• _STATED PROBLEM 1_
In the forum excerpt on CVX optimization, where does the reply say cvx_begin … cvx_end must be placed?

• _EXCERPT_
┄┄┄┄┄┄┄┄┄┄
Alright. My final result has to contain optimized value of w which is a matrix of (136,1) so that means i don’t want to store optimized value for each for loop of R and theta. I want best optimized W for all possible R and theta. Should i run for loop inside cvx begin----cvx end?


(Mark L. Stone) #14

Given that you want to solve a separate optimization problem for each combination of input data values, you need the cvx_begin … cvx_end within the innermost for loop.

If you store the optimal values of w (16 bytes per element, due to being complex) in a 10000 by 361 by 136 array, that’s only 749.15 MB. So I suspect run time will be much more of an issue than memory.

if you don’t want to store all the optimal w values, you could store the best optimal w, call it, w_best, so far,. After each cvx_end, if the most recent cvx_optval is better than all the previous values, set w_best = w;

Given how long things will take to run, and how little memory is required, you may regret throwing out data which might have been useful, depending on what you see when analyzing results.
┄┄┄┄┄┄┄┄┄┄
• _STATED PROBLEM 2_
Rewrite the records from their first line through the line containing "click(x=188, y=29)", replacing "notification icon" with "status icon" and leaving everything else unchanged.

• _DATA TO PROCESS_
┄┄┄┄┄┄┄┄┄┄
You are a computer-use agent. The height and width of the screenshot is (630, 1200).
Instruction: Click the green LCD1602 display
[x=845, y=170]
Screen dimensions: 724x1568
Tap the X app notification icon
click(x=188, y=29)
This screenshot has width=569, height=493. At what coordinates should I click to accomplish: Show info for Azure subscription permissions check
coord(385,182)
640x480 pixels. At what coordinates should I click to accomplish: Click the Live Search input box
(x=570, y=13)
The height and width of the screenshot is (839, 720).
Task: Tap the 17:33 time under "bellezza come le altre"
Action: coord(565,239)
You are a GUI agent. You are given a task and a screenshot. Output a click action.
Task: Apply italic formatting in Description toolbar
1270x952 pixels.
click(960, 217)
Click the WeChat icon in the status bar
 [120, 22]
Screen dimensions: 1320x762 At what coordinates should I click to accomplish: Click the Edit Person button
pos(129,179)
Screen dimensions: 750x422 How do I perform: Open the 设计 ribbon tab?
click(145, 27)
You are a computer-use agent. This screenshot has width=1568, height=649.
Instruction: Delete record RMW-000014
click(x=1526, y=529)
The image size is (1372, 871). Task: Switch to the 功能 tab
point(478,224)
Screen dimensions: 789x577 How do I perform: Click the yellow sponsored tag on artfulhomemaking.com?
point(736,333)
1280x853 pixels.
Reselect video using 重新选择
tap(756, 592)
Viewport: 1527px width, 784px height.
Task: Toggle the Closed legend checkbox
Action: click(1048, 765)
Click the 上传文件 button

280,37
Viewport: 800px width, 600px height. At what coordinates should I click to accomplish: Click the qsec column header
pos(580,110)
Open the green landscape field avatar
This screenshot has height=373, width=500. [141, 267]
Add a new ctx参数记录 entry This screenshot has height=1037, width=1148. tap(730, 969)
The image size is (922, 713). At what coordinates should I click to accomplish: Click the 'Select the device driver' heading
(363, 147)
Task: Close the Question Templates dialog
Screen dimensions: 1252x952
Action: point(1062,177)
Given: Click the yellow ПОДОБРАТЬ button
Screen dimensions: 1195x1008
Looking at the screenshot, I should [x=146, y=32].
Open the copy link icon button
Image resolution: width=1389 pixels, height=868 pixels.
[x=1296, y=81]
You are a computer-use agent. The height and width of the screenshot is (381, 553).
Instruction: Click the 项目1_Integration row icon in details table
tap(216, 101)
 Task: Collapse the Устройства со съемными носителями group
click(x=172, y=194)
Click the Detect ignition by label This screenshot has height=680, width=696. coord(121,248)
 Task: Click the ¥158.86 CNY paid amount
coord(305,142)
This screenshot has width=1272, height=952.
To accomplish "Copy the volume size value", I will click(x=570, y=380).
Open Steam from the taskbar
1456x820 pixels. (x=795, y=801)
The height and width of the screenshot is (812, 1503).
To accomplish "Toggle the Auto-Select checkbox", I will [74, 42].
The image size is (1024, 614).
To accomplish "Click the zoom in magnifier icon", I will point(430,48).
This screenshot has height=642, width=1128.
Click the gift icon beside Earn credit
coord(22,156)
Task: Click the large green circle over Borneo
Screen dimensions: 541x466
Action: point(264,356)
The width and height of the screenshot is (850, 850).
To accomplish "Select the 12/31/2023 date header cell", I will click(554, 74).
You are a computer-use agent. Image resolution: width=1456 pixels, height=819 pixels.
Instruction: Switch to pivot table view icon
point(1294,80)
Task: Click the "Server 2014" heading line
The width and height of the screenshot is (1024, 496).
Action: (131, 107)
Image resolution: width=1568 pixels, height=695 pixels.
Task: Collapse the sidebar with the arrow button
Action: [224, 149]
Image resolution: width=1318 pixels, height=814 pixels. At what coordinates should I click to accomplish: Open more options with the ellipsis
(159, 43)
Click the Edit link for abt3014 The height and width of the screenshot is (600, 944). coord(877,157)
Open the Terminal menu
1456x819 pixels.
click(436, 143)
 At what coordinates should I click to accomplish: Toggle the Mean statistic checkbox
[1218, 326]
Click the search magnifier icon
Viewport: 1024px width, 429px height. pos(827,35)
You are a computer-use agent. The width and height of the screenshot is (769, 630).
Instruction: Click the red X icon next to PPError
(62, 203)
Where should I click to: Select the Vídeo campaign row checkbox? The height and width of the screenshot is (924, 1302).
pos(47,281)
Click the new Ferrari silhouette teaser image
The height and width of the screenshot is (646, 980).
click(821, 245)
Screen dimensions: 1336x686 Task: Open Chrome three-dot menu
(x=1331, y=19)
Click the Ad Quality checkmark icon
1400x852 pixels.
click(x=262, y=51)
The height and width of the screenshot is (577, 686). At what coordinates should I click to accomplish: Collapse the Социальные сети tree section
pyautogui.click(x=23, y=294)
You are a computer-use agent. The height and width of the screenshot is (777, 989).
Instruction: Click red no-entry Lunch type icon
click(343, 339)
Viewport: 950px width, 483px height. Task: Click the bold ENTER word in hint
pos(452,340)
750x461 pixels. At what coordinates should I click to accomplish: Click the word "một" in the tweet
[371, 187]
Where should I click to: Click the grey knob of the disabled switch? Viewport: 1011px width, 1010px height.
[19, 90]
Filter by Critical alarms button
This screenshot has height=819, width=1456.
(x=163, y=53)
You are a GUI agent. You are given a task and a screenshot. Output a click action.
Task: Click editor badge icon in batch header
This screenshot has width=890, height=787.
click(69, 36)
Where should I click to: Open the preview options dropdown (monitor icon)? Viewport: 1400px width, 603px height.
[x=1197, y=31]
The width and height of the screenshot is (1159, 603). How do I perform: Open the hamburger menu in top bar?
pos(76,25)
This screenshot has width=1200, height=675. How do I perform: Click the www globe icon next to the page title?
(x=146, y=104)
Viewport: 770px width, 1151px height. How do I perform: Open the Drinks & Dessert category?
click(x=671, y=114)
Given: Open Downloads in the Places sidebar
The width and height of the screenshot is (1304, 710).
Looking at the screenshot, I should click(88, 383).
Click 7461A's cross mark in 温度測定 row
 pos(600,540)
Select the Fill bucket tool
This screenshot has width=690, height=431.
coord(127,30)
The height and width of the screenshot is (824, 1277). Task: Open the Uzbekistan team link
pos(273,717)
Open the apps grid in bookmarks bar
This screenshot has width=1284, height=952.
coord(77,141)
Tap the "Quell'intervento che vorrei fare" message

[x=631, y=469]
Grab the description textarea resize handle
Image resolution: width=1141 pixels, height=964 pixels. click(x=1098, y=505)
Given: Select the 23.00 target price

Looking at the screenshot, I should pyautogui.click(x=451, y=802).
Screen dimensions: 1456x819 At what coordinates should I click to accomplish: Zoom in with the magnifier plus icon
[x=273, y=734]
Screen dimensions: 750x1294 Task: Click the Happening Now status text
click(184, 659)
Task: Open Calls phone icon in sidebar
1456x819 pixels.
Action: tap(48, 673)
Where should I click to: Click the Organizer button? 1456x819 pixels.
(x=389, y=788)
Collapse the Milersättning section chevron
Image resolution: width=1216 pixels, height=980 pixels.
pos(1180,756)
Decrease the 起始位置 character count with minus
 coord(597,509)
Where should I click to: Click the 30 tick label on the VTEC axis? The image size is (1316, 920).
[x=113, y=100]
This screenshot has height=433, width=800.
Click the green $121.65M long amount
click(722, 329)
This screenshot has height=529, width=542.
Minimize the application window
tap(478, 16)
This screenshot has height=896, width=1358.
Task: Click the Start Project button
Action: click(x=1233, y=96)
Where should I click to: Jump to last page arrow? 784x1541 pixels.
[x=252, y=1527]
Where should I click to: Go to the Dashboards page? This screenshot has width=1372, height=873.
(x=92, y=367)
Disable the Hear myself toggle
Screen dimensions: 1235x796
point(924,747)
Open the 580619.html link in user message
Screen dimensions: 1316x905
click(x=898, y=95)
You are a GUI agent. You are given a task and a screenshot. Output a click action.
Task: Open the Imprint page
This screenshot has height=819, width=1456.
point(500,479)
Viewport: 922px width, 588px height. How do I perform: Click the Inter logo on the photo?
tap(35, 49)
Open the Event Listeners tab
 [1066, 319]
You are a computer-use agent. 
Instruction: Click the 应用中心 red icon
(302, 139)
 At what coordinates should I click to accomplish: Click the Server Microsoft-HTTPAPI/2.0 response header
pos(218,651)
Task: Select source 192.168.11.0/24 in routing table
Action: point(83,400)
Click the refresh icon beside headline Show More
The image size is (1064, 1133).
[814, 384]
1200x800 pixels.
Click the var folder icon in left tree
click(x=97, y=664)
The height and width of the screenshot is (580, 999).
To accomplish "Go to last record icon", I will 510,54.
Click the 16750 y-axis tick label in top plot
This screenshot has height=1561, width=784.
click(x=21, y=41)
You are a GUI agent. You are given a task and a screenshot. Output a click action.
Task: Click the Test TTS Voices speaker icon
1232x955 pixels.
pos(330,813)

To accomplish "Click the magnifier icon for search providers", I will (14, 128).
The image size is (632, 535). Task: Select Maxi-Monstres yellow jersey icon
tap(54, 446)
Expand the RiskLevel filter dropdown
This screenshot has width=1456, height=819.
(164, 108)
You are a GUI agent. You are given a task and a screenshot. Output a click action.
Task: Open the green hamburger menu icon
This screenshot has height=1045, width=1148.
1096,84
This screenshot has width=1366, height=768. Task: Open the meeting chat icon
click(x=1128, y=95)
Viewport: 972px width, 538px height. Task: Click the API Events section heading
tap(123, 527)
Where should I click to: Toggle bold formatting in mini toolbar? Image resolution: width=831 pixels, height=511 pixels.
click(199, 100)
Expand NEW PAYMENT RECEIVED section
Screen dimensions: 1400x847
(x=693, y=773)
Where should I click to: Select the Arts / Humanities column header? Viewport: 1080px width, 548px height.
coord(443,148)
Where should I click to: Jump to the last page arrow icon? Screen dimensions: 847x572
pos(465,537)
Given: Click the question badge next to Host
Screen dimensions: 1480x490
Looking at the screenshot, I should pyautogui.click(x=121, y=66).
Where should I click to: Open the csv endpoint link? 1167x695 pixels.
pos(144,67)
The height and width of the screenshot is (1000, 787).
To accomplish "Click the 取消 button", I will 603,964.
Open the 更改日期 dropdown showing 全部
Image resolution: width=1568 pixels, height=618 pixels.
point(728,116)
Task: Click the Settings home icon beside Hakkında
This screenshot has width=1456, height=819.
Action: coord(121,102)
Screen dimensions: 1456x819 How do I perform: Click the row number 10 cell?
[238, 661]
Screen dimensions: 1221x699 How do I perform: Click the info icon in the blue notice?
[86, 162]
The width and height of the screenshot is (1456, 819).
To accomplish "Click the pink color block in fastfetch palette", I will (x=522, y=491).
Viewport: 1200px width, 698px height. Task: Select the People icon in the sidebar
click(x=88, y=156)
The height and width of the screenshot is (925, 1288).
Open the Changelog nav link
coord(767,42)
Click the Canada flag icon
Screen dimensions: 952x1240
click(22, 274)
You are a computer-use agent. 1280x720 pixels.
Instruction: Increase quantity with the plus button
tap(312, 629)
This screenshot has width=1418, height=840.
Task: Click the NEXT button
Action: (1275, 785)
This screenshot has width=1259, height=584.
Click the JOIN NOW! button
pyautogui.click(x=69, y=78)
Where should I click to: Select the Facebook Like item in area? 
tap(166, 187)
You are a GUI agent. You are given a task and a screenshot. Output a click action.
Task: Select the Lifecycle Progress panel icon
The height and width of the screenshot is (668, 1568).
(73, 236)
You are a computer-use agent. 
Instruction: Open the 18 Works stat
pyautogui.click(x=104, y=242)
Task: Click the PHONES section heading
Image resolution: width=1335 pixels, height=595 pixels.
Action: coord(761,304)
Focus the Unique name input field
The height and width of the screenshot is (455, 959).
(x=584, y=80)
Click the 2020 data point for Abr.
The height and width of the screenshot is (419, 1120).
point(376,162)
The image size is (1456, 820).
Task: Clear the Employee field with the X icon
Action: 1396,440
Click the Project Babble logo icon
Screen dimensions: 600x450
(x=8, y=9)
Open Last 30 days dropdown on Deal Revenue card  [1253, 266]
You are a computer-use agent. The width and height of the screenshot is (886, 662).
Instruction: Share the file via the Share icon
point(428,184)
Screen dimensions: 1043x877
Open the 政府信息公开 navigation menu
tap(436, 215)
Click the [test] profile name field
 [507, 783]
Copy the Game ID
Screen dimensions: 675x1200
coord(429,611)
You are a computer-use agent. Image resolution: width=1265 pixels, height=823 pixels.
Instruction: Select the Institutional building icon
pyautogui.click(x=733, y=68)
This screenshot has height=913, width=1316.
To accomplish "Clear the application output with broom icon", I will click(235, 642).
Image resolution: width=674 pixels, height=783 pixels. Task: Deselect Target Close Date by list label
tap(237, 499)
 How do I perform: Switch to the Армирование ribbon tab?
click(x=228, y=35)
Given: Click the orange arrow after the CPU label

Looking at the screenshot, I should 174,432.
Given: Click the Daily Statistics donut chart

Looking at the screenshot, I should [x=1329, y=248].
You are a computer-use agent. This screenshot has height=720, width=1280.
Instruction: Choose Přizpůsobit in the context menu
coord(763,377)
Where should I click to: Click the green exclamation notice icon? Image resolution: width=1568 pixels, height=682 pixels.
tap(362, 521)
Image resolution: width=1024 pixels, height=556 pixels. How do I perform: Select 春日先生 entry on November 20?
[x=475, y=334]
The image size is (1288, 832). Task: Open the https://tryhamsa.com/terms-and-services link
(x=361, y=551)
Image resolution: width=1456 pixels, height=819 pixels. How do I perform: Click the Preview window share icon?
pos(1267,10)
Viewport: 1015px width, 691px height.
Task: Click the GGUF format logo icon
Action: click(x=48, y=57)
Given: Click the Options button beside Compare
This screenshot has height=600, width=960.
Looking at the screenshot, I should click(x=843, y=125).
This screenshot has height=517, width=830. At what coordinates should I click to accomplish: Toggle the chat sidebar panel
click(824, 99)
┄┄┄┄┄┄┄┄┄┄
• _RESPONSE 1_
Within the innermost for loop.

• _RESPONSE 2_
You are a computer-use agent. The height and width of the screenshot is (630, 1200).
Instruction: Click the green LCD1602 display
[x=845, y=170]
Screen dimensions: 724x1568
Tap the X app status icon
click(x=188, y=29)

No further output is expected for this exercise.